Task material

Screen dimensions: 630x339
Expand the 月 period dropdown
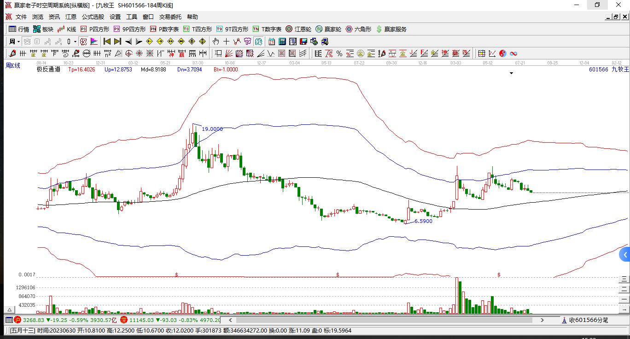14,41
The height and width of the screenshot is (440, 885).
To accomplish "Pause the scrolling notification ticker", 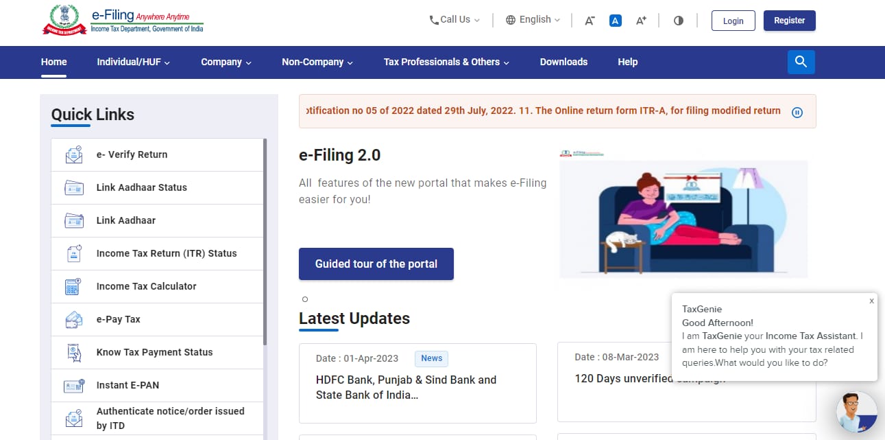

Directions for this task
Add 59 to every coordinate number in the answers, then write out all these items again, the requests included, with the new coordinates in place of the old ones. Leave the pictures out.

Reply to the exercise
Screen dimensions: 630x339
Expand the 月 period dropdown
73,100
The height and width of the screenshot is (440, 885).
To accomplish "Pause the scrolling notification ticker", 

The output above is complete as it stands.